In Birmingham, Anderson became a real estate developer soon after settling and built the Fairmont Apartments on Highland Avenue. In 1893, Anderson left Birmingham to operate a cattle ranch and vineyard in Fresno, California. In 1898, she returned to Birmingham to help care for an ailing aunt. Anderson and her aunt moved into the Fairmont Apartments with Anderson’s mother, her sister Fannie, and Fannie’s husband G. P. Thornton. Anderson’s ailing aunt brought a trunk with her that contained a collection of gold and jewelry. From that time forward, Anderson’s family lived comfortably.

Invention (windshield wipers) 
In a visit to New York City in the winter of 1902, Anderson sat in a trolley car on a frosty day. Anderson observed that the trolley car driver struggled to see past the windows because of the falling sleet. The trolley car’s front window was designed for bad-weather visibility, but its multi-pane windshield system worked very poorly. Therefore, to clear the sights, the driver needed to open the window, lean out of the vehicle, or stop the car to go outside in order to wipe the windscreen with his hands. Anderson, who was not an engineer but an entrepreneur, identified the problem and its opportunity. She envisioned a windshield wiper blade that the trolley driver could operate from the inside. At that time, it rarely occurred to anyone else to eliminate the problem. It was something drivers simply accepted and dealt with.
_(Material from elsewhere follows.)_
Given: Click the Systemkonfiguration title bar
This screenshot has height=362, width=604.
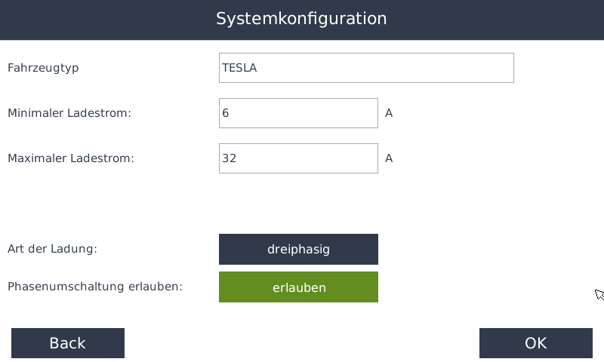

When she returned to Alabama she hired a designer for a hand-operated device to keep a windshield clear and had a local company produce a working model. She applied for, and in 1903 was granted, a 17-year patent for a windshield wiper. The patent application was filed on June 18, 1903. On November 10, 1903, the United States Patent Office awarded Anderson patent number 743,801 for her Window Cleaning device.

Her device consisted of a lever inside the vehicle that controlled a rubber blade on the outside of the windshield. The lever could be operated to cause the spring-loaded arm to move back and forth across the windshield. A counterweight was used to ensure contact between the wiper and the window. The device could be easily removed if desired after the winter was over. Similar devices had been made earlier, but Anderson's was the first windshield clearing device to be effective. Anderson’s simple mechanism and basic design have remained much the same, but unlike today’s windscreen wipers, Anderson’s could be removed when not needed.
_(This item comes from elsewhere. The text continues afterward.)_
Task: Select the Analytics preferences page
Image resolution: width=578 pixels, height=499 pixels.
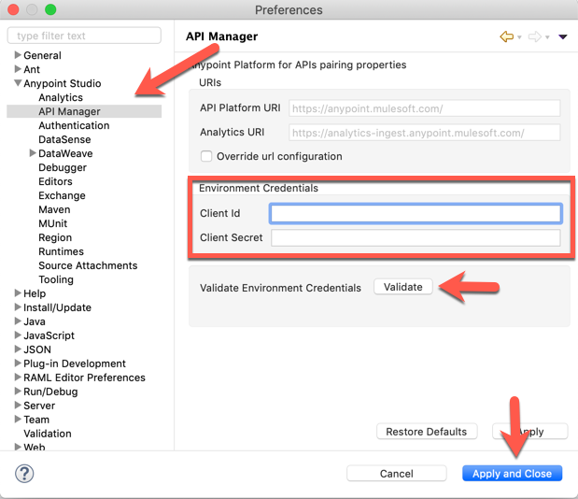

In 1903 when Anderson applied for the patent, cars were not very popular. Henry Ford’s Model A automobile had not been manufactured yet. Therefore, when Anderson tried to sell the rights to her invention through a noted Canadian firm of Dinning and Eckenstein in 1905, they rejected her application. They argued, "we do not consider it to be of such commercial value as would warrant our undertaking its sale." Furthermore, many could not see the value of her invention and stressed the risk that the driver would be distracted by operating the device and the moving wipers.

By 1913 the automobile manufacturing business had grown exponentially and windshield wipers were standard equipment. In 1922, Cadillac became the first car manufacturer to adopt them as standard equipment. However, Anderson never profited from her invention, the patent expiring in 1920.

In 1917, Charlotte Bridgewood patented the “electric storm windshield cleaner,” the first automatic wiper system that used rollers instead of blades. Like Anderson, Bridgewood never made any money from her invention. Sara-Scott Wingo, rector of Emmanuel Episcopal Church in Richmond, Va., and Anderson’s great-great niece suspect Anderson’s invention never went anywhere because Anderson was an independent woman. Wingo said in an interview with NPR News, “She didn't have a father. She didn't have a husband. And the world was kind of run by men back then.”

Later life 
By the 1920s, Anderson’s brother-in-law had died, and Anderson was again living in the Fairmont Apartments in Birmingham with her sister Fannie and her mother. She continued to manage the Fairmont Apartments until her death at the age of 87. At the time of her death, she was the oldest member of South Highland Presbyterian Church. She died at her summer home in Monteagle, Tennessee. Her funeral was conducted by Dr. Frank A. Mathes at South Highland and she was buried at Elmwood Cemetery.

Popular culture
Anderson's invention of the windshield wiper helped people so they did not have to use a rag.
Marge: "Well, a woman also invented the windshield wiper!"
Homer: "Which goes great with another male invention, the car!" -Simpsons

Anderson's windshield wiper invention is also briefly mentioned on the British panel/quiz show; QI (Quite Interesting); Season 10, Episode 16 - "Just the Job".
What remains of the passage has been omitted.